Kristen Bell and 'GLOW' Boss Liz Flahive Post Bond for Detained Mothers at Border

Paul Archuleta/FilmMagic; Michael Tran/FilmMagic
Kristen Bell (left), Liz Flahive

The star and co-creator worked with Immigrant Families Together, which has helped reunite eight mothers with their children.

Kristen Bell and GLOW co-showrunner Liz Flahive have teamed with Immigrant Families Together (IFT), a nationwide group formed in response to the Trump administration's zero tolerance immigration policy, to help reunite parents and children separated at the U.S.-Mexican border. IFT, which prides itself on fast-paced work, aims to provide refugee mothers with the funds needed to post bond, as well as the expenses that follow, including legal representation.

Flahive stepped up early in the process by offering to coordinate a cross-country driver for one mother's trip from Arizona to Miami. The GLOW co-showrunner also helped with fundraising efforts by connecting Tony-nominated producer Brian Swibel (Xanadu, An American in Paris) to the cause. "I think like many other people, I've been trying to find a way to do more," says Flahive, who is a mother of two. "The issue of family separation at the border feels extremely personal."

Thanks to Swibel's donation, that same mother has since been released from detention and reunited with her kids in Miami. "The complete betrayal of the humanity of these people and our own Democratic ideals broke my heart and enraged me," Swibel tells The Hollywood Reporter, who orchestrated a separate donation to RAICES before Flahive reached out to him. "This effort will not be complete until each family has been reunited and healed, and our country can come to terms with how we allowed ourselves to get to this point and make the necessary changes to correct course."

Bell is the latest member of the Hollywood community to join IFT’s efforts, celebrating her 38th birthday by donating the final $4,457 needed to help successfully post another mother's bond from the Arizona detention center. Following her donation, the Good Place star posted on Instagram that the donation was inspired by a desire for "a peaceful feeling" on her birthday and encouraged others to follow suit.

 

I dont need anything for my birthday. But there are alot of things I want.

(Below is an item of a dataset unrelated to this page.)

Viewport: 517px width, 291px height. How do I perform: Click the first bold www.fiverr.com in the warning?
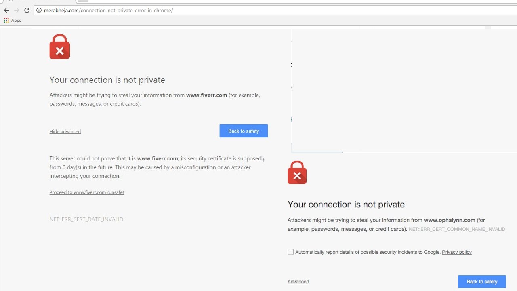[x=206, y=95]
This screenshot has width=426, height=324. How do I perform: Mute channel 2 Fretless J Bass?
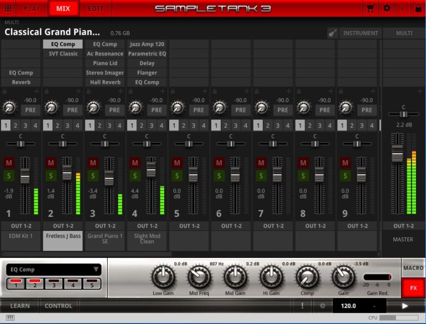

A post shared by kristen bell (@kristenanniebell) on

Founded by Julie Schwietert Collazo in late June, IFT established its California chapter on July 8. What began as a GoFundMe campaign by Schwietert Collazo to help one mother — who has since been released — transformed into a nationwide organization. In less than a month, the group has reunited eight mothers with their children and raised a total of $284,609 from multiple GoFundMe campaigns. California team lead Evelyne Belasco says the money raised in such a short period is a testament to the power of word-of-mouth, especially in tight-knit communities like Hollywood.

"It's funny because when you live and work in L.A. long enough, there becomes a cliche that it’s a small town," Belasco explains to THR. "It's so profoundly true. 'It's a small town' is said like, 'Don't fuck someone over or your career is screwed,' but that's not the case. Everyone is hearing through the grapevine that people are making donations to our tiny group, opening their wallets, and coming forward in more ways than money."

Those ways include paying for flights, offering to drive cross-country and opening their homes to detained mothers, Belasco adds. And while IFT has been continually fundraising and successfully releasing mothers through individual GoFundMe campaigns, its efforts have come with some unexpected challenges. When IFT began its work, the bond to release each detainee was typically between $7,500 and $15,000 but now, some bonds have gone as high as $30,000, says Belasco. Even after a private donor or donors supplies the money for a detainee's bond, there's still the matter of finding the mother transportation (usually from Arizona to New York or Miami, where many of the children have been placed), housing and other support once she reunites with her child. Along with a sense of mission, frustrations among those working to help these refugees run high.

"The crisis is real and full of suffering for children and families,” Belasco continues, “and the government is not going to help us clean it up." 

Adds Swibel: "If there's one thing history teaches us, it's that this is not the first time our government has led us astray, and it won't be the last. We can create a better world, but it takes the will and action of everyday people willing to acknowledge the severity of the crisis we find our nation in and take a stand."

Yet, amid the controversy, Belasco sees a silver lining. "The thing that has mobilized me to do this is that there are so many people in this country — on both sides of aisle or who don’t care about politics — who are giving up time, money and resources; who are opening up their home because they recognize humanity in everybody.” she says. “That has been the most sustaining part of this work."